— То, что ты делал в Чечне, и то, что ты делаешь здесь: имеет ли это общие черты какие-то? Изменились ли твои оценки первой чеченской и второй чеченской кампании?
— Что касается Чечни, мои оценки не изменились в связи с первой войной и, отчасти, со второй войной тоже. Потому что тогда российской стороне можно было вести себя иначе и не положить такое количество гражданского населения. Всё-таки там десятки тысяч человек погибли. Конечно, не двести тысяч, как утверждают «ичкерийцы». «Мемориал» даёт от сорока до шестидесяти — статистики нормальной до сих пор нет. Помнятся и чудовищные фильтрационные пункты, и колоссальное количество гражданского населения, которое прошло через эту мясорубку, через все эти издевательства. Это всё, на мой взгляд, абсолютно недопустимо.
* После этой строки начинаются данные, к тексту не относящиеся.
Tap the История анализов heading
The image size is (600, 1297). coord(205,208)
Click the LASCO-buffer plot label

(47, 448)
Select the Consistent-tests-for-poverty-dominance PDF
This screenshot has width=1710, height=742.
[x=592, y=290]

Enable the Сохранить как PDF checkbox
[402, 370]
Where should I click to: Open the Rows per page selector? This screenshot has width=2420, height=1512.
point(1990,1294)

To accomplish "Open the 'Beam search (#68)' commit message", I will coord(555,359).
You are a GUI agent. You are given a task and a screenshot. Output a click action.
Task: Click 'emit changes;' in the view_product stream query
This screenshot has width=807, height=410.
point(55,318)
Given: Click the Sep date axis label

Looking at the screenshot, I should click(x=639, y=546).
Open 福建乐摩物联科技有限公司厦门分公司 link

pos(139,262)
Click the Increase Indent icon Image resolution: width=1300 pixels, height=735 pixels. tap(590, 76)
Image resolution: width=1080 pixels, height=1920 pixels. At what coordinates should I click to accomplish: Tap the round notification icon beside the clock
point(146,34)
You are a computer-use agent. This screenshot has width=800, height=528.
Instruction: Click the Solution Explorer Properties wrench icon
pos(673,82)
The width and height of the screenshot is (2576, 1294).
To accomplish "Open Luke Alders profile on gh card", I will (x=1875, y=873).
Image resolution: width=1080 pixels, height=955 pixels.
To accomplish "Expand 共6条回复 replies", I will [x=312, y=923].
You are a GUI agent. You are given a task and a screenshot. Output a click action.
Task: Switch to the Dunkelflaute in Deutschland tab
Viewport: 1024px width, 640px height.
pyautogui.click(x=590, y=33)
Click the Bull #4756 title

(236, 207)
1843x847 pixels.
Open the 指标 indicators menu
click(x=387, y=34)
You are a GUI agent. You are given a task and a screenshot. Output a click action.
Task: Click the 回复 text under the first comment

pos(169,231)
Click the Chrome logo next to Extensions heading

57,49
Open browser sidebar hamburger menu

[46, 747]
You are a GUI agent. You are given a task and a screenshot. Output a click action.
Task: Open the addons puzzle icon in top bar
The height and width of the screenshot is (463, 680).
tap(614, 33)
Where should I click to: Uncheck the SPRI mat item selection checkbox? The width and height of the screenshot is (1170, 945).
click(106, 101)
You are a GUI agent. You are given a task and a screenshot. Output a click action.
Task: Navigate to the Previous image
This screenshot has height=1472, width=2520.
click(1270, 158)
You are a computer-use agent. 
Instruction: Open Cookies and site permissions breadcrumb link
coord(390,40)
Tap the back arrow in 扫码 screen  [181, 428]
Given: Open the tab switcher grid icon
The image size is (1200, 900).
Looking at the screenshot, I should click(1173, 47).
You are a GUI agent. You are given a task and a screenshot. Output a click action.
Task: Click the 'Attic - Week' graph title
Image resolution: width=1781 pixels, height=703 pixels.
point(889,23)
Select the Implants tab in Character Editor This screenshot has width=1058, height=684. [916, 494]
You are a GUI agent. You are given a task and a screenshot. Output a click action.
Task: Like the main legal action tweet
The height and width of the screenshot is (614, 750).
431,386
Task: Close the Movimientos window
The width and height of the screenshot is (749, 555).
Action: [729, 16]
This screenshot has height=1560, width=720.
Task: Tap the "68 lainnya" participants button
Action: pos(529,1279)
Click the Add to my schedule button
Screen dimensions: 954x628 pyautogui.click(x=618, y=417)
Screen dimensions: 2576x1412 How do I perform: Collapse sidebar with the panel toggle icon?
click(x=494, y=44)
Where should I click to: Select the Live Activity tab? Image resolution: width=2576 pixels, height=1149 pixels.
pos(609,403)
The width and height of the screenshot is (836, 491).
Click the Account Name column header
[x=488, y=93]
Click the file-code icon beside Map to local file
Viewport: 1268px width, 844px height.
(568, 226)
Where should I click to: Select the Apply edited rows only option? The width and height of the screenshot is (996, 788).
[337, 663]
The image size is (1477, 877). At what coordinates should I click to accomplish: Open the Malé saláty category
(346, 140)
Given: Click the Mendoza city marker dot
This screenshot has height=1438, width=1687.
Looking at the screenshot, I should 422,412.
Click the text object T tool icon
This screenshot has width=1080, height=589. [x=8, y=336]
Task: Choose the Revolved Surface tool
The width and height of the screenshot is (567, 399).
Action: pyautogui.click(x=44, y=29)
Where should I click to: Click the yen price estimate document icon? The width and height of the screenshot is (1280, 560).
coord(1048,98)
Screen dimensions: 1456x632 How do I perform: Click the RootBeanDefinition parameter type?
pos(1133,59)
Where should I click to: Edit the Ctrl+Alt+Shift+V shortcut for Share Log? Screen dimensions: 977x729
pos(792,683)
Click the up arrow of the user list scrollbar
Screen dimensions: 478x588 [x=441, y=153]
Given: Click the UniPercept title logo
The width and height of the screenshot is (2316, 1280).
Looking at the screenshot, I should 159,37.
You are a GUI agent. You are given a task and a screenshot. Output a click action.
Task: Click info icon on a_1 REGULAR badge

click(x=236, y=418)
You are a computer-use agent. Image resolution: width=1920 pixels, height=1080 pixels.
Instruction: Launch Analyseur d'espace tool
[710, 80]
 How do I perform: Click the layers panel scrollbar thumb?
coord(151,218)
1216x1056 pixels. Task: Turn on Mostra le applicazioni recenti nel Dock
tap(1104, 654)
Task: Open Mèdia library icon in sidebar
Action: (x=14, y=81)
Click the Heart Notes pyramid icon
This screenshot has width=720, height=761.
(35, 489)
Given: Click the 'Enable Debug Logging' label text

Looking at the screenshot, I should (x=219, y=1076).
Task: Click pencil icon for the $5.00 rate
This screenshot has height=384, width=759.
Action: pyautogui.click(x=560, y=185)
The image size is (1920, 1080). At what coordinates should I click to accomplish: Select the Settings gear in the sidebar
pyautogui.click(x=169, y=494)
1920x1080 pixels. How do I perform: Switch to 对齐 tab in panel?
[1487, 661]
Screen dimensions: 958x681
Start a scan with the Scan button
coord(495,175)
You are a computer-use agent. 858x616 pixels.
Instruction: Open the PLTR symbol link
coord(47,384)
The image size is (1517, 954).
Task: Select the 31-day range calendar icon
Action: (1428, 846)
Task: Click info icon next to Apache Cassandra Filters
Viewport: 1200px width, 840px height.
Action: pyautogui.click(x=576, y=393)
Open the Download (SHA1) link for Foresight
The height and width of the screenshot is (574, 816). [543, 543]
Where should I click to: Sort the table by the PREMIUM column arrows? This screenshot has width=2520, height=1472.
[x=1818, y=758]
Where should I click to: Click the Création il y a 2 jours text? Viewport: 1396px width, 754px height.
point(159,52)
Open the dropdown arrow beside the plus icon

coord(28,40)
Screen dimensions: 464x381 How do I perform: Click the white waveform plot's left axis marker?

Во вторую войну вели себя ещё более жёстко, хотя погибших было значительно меньше, потому что люди уже научились многому. В первую войну колоссальное количество жертв объяснялось тем, что люди просто не умели прятаться, не умели себя вести, оберегать себя от обстрелов. К тому же, во вторую войну практически вся Чечня находилась на выезде.
Но я хочу заметить сейчас, что по части издевательств украинцы наших обогнали. Наши проигрывают в этом конкурсе. Возможно, по части пыток и издевательств украинцы имеют куда более серьёзные традиции? Я узнаю здесь о том, что происходило с захваченными в плену, — в Чечне о подобных издевательствах никто слыхом не слыхивал…
Из дня сегодняшнего по итогам чеченской войны могу сказать: конечно, с этим нужно было что-то делать, потому что весь Кавказ трещал по швам. Если бы на самом деле вот это ваххабитское подполье сумело выйти из национальных квартир — потому что оно всё же оставалось обособленным, каждое подполье в пределах собственной республики, — то последствия могли бы быть гораздо более серьёзными. Это был наш опыт борьбы с ИГИЛ. Это была вещь необходимая, и задача была решена. И вот это можно полностью поставить в заслугу руководства России. Ваххабитское сопротивление оказалось вытеснено за пределы России, что очень важно. И сейчас его, между прочим, уничтожают на территории Сирии, что тоже представляется необычайно разумным.
Но главное сегодня происходит здесь. Я вообще считаю, что Донбасс — в авангарде русского мира.
…в хорошем настроении я выпил свою рюмку, и Бабицкий вызвался меня довезти к месту моего обитания.
Выяснилось, что он здесь взял внаём «копейку», которая к тому же не заводилась, поэтому Бабицкий всегда парковал её на пригорке — благо, Донецк город неровный, на холмах построенный.
Мы уселись в машину, Бабицкий включил зажигание, снял машину с ручника, поставил на нейтралку, мы покатились, потом врубил первую — и мы завелись.
Был уютный осенний вечер, почти ночь, и в который раз я думал о том, что Корней Чуковский был прав: в России надо жить долго. Умные люди в России меняются так, что их, усни ты лет на двадцать, можно и не узнать.
…и про кума Захарченко тоже был прав. Жалко кума.
Вернувшись в своё пристанище, я вдруг вспомнил эту аналогию бывшего товарища Бабицкого — про Крым и комнату из коммунальной квартиры, которую Россия прибрала.
Это ведь по-своему трогательная аналогия, которая неизбежно характеризует, насколько материалистично, даже несколько меркантильно сознание людей.
Но даже если принять эту аналогию во внимание, всё равно ведь смешно.
В доме, где случилась такая беда с крымской коммунальной комнатой, случалось всякое.
Там, к примеру, жило одно семейство, которое буквально в ежедневном режиме приходило в другие комнаты, разносило там в хлам всю мебель, сбивало люстру, убивало отца семейства, и потом объявляло семье: ваш отец был мерзавец, он готовил большую войну против соседей, но теперь вы спасены. На правах спасателей теперь мы будем пользоваться вашим водопроводом, газопроводом, да и вообще всем, что у вас тут течёт из кранов.
Однажды несколько сильных семейств, собравшись вместе, пришли в отдельную квартиру, и объявили: ребята, теперь вы будете жить отдельно, нет у вас никакой семьи. Давайте вы лучше будете резать друг друга. И разделило эту квартиру на семь частей, или даже больше.